RECORDED DATA
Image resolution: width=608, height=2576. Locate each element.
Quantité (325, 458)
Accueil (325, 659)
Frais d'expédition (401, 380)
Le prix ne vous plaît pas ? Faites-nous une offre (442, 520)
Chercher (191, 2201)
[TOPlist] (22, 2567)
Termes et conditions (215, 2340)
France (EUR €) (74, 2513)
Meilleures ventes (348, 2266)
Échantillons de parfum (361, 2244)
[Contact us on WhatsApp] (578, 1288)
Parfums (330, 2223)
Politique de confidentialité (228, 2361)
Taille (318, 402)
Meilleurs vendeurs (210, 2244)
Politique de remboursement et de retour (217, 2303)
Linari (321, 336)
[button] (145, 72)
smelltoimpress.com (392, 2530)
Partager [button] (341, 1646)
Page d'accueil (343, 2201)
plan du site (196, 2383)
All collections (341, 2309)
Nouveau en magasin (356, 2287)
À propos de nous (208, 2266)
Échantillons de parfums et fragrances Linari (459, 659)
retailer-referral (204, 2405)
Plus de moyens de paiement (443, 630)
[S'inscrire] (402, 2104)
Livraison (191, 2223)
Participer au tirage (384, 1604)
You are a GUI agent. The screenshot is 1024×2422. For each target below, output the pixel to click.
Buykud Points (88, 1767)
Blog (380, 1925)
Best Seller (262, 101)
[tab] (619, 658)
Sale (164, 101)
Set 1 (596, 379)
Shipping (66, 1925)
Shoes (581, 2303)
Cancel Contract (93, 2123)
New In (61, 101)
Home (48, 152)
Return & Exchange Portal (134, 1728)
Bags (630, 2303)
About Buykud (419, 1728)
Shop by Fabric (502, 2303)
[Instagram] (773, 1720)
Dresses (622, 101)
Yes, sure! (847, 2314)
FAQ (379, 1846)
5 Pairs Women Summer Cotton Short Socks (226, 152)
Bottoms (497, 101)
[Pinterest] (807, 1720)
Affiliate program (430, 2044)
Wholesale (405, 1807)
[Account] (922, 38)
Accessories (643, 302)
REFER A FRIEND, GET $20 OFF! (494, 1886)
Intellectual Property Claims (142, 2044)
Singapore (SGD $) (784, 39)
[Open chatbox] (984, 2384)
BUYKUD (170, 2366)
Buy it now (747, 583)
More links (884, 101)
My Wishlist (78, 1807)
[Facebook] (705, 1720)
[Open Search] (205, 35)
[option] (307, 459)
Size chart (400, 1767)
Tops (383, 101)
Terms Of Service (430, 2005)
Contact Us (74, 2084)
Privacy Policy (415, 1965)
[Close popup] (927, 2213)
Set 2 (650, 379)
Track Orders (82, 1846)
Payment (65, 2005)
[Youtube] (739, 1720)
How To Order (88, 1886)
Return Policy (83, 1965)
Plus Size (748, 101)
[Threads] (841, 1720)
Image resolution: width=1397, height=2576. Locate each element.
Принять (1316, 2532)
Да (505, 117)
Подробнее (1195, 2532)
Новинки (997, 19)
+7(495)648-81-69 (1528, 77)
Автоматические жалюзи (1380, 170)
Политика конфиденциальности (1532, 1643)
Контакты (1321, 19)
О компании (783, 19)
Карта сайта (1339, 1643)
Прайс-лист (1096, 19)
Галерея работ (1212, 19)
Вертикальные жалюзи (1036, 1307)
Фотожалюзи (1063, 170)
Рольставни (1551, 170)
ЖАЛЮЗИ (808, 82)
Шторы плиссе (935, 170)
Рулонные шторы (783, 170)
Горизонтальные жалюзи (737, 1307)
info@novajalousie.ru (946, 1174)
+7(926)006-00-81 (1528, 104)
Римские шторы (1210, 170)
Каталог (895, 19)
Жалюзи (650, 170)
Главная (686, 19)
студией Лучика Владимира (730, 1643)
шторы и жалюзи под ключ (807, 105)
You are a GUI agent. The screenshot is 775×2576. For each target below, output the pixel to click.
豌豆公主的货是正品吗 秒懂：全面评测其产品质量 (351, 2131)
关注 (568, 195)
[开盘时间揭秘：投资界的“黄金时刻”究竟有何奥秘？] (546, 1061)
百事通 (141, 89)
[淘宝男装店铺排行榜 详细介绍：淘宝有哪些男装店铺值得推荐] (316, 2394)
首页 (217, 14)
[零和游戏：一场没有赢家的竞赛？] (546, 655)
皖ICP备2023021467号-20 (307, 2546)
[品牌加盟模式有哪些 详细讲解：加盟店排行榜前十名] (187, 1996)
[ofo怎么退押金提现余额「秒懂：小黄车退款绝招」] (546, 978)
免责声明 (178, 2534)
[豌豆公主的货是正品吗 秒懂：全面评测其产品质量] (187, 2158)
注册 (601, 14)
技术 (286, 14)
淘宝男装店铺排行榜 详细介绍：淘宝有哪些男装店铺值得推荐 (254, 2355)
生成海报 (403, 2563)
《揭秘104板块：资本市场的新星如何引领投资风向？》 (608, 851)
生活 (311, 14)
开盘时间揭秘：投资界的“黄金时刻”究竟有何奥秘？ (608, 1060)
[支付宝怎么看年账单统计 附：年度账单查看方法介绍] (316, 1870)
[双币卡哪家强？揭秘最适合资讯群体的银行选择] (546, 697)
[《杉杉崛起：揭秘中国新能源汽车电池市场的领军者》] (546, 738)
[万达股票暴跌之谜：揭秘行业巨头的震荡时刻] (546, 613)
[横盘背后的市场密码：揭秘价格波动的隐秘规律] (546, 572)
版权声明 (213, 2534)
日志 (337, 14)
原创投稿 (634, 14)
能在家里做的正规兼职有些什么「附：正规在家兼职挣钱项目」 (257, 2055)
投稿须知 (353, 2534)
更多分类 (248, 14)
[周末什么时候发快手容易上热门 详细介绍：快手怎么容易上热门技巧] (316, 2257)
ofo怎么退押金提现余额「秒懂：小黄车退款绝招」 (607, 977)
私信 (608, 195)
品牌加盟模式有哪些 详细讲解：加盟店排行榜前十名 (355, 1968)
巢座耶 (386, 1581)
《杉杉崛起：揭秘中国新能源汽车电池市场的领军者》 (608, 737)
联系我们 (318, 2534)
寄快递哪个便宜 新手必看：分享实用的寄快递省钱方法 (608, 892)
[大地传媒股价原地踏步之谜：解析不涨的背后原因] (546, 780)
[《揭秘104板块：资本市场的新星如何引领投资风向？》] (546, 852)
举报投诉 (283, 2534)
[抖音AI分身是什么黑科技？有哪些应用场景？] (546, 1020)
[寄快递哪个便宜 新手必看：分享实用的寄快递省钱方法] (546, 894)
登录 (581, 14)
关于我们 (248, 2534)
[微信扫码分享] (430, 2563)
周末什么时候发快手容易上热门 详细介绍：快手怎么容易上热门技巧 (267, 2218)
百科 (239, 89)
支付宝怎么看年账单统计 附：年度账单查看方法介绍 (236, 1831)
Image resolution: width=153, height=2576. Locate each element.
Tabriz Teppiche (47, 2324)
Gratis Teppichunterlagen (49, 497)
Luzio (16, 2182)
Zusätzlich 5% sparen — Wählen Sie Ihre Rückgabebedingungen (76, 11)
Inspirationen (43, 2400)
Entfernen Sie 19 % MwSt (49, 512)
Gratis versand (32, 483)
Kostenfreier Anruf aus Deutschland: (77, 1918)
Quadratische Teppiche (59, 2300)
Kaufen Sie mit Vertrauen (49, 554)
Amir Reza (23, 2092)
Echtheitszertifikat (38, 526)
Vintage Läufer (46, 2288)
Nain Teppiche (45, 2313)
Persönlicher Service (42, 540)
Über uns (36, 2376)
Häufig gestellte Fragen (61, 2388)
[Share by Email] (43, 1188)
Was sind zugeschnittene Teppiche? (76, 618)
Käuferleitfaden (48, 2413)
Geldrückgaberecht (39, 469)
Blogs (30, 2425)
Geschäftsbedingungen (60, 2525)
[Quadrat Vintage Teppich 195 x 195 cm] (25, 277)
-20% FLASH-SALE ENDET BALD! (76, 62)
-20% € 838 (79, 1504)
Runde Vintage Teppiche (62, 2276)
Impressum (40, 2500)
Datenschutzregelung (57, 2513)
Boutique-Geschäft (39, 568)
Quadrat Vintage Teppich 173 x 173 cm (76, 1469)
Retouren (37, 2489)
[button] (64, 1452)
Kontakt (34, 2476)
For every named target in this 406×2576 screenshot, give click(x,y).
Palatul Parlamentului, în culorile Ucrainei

ACTIVITY
Search the entries for the string "Échantillons" and return each line where it turns up.

RESPONSE TO THIS EXERCISE
Échantillons de parfum (361, 2244)
Échantillons de parfums et fragrances Linari (459, 659)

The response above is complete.